EXERCISE INPUTS START

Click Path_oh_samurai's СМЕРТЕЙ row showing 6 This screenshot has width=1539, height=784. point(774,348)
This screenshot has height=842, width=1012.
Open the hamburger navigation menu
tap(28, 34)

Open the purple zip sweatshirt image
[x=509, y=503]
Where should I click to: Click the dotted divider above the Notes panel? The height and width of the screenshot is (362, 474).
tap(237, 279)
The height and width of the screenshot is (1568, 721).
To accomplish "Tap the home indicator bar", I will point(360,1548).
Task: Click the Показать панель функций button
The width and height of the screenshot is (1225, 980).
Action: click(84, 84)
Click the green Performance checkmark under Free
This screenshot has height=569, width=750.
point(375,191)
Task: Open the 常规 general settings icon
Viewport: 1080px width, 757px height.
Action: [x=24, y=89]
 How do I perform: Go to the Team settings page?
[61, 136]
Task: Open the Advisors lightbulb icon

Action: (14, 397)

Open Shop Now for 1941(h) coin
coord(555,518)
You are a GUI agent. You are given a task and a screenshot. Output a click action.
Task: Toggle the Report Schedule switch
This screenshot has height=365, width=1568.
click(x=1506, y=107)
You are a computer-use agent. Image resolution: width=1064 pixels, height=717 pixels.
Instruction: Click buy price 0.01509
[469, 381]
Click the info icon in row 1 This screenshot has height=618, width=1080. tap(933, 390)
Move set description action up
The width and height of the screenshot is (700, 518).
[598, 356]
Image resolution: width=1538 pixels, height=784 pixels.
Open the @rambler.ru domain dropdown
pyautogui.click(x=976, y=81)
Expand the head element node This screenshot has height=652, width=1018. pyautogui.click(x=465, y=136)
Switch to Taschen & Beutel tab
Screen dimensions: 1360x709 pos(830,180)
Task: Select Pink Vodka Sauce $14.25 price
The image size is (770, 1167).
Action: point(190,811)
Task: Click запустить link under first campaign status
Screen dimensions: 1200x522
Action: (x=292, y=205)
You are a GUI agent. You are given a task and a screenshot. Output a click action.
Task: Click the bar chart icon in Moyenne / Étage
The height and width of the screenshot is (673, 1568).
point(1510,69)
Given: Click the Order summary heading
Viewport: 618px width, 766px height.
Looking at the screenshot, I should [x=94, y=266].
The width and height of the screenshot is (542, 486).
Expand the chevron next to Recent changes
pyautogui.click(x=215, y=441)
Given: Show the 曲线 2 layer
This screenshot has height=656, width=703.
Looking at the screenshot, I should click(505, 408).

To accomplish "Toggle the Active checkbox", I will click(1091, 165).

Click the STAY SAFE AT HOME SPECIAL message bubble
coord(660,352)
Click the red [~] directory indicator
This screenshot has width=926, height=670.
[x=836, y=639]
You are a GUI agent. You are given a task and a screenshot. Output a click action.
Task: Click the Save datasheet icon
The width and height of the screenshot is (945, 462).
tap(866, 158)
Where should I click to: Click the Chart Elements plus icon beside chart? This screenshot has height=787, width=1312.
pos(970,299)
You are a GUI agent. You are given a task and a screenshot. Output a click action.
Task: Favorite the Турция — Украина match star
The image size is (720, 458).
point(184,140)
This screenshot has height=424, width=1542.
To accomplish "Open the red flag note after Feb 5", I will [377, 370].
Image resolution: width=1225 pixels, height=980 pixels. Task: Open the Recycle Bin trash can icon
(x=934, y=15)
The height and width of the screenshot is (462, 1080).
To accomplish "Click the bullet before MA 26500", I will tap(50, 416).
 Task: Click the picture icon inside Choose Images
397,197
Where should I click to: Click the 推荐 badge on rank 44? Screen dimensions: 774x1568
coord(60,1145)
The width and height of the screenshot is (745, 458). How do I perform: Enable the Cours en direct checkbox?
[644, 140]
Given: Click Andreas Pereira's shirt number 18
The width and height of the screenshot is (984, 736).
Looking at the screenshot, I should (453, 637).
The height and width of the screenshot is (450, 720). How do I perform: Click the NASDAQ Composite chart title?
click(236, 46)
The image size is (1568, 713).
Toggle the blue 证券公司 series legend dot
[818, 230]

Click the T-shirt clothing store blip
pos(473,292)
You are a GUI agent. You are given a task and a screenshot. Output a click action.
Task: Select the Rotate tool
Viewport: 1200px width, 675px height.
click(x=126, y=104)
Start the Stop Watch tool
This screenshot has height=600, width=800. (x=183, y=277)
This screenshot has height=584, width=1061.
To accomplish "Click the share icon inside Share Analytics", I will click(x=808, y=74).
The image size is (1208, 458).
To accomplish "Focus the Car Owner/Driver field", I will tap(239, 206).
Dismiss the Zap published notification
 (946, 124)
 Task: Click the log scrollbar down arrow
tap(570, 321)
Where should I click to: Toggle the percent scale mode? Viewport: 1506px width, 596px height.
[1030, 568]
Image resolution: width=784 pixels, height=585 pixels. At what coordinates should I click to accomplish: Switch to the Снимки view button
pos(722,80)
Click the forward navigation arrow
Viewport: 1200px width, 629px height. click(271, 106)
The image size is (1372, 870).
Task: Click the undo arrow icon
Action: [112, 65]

EXERCISE INPUTS END

> _TASK TO CARRY OUT_:
Without leaving anything out, output all of the data above exactly.

> _TASK RESPONSE_:
Click Path_oh_samurai's СМЕРТЕЙ row showing 6 This screenshot has width=1539, height=784. point(774,348)
This screenshot has height=842, width=1012.
Open the hamburger navigation menu
tap(28, 34)

Open the purple zip sweatshirt image
[x=509, y=503]
Where should I click to: Click the dotted divider above the Notes panel? The height and width of the screenshot is (362, 474).
tap(237, 279)
The height and width of the screenshot is (1568, 721).
To accomplish "Tap the home indicator bar", I will point(360,1548).
Task: Click the Показать панель функций button
The width and height of the screenshot is (1225, 980).
Action: click(84, 84)
Click the green Performance checkmark under Free
This screenshot has height=569, width=750.
point(375,191)
Task: Open the 常规 general settings icon
Viewport: 1080px width, 757px height.
Action: [x=24, y=89]
 How do I perform: Go to the Team settings page?
[61, 136]
Task: Open the Advisors lightbulb icon

Action: (14, 397)

Open Shop Now for 1941(h) coin
coord(555,518)
You are a GUI agent. You are given a task and a screenshot. Output a click action.
Task: Toggle the Report Schedule switch
This screenshot has height=365, width=1568.
click(x=1506, y=107)
You are a computer-use agent. Image resolution: width=1064 pixels, height=717 pixels.
Instruction: Click buy price 0.01509
[469, 381]
Click the info icon in row 1 This screenshot has height=618, width=1080. tap(933, 390)
Move set description action up
The width and height of the screenshot is (700, 518).
[598, 356]
Image resolution: width=1538 pixels, height=784 pixels.
Open the @rambler.ru domain dropdown
pyautogui.click(x=976, y=81)
Expand the head element node This screenshot has height=652, width=1018. pyautogui.click(x=465, y=136)
Switch to Taschen & Beutel tab
Screen dimensions: 1360x709 pos(830,180)
Task: Select Pink Vodka Sauce $14.25 price
The image size is (770, 1167).
Action: point(190,811)
Task: Click запустить link under first campaign status
Screen dimensions: 1200x522
Action: (x=292, y=205)
You are a GUI agent. You are given a task and a screenshot. Output a click action.
Task: Click the bar chart icon in Moyenne / Étage
The height and width of the screenshot is (673, 1568).
point(1510,69)
Given: Click the Order summary heading
Viewport: 618px width, 766px height.
Looking at the screenshot, I should [x=94, y=266].
The width and height of the screenshot is (542, 486).
Expand the chevron next to Recent changes
pyautogui.click(x=215, y=441)
Given: Show the 曲线 2 layer
This screenshot has height=656, width=703.
Looking at the screenshot, I should click(505, 408).

To accomplish "Toggle the Active checkbox", I will click(1091, 165).

Click the STAY SAFE AT HOME SPECIAL message bubble
coord(660,352)
Click the red [~] directory indicator
This screenshot has width=926, height=670.
[x=836, y=639]
You are a GUI agent. You are given a task and a screenshot. Output a click action.
Task: Click the Save datasheet icon
The width and height of the screenshot is (945, 462).
tap(866, 158)
Where should I click to: Click the Chart Elements plus icon beside chart? This screenshot has height=787, width=1312.
pos(970,299)
You are a GUI agent. You are given a task and a screenshot. Output a click action.
Task: Favorite the Турция — Украина match star
The image size is (720, 458).
point(184,140)
This screenshot has height=424, width=1542.
To accomplish "Open the red flag note after Feb 5", I will [377, 370].
Image resolution: width=1225 pixels, height=980 pixels. Task: Open the Recycle Bin trash can icon
(x=934, y=15)
The height and width of the screenshot is (462, 1080).
To accomplish "Click the bullet before MA 26500", I will tap(50, 416).
 Task: Click the picture icon inside Choose Images
397,197
Where should I click to: Click the 推荐 badge on rank 44? Screen dimensions: 774x1568
coord(60,1145)
The width and height of the screenshot is (745, 458). How do I perform: Enable the Cours en direct checkbox?
[644, 140]
Given: Click Andreas Pereira's shirt number 18
The width and height of the screenshot is (984, 736).
Looking at the screenshot, I should (453, 637).
The height and width of the screenshot is (450, 720). How do I perform: Click the NASDAQ Composite chart title?
click(236, 46)
The image size is (1568, 713).
Toggle the blue 证券公司 series legend dot
[818, 230]

Click the T-shirt clothing store blip
pos(473,292)
You are a GUI agent. You are given a task and a screenshot. Output a click action.
Task: Select the Rotate tool
Viewport: 1200px width, 675px height.
click(x=126, y=104)
Start the Stop Watch tool
This screenshot has height=600, width=800. (x=183, y=277)
This screenshot has height=584, width=1061.
To accomplish "Click the share icon inside Share Analytics", I will click(x=808, y=74).
The image size is (1208, 458).
To accomplish "Focus the Car Owner/Driver field", I will tap(239, 206).
Dismiss the Zap published notification
 (946, 124)
 Task: Click the log scrollbar down arrow
tap(570, 321)
Where should I click to: Toggle the percent scale mode? Viewport: 1506px width, 596px height.
[1030, 568]
Image resolution: width=784 pixels, height=585 pixels. At what coordinates should I click to accomplish: Switch to the Снимки view button
pos(722,80)
Click the forward navigation arrow
Viewport: 1200px width, 629px height. click(271, 106)
The image size is (1372, 870).
Task: Click the undo arrow icon
Action: [112, 65]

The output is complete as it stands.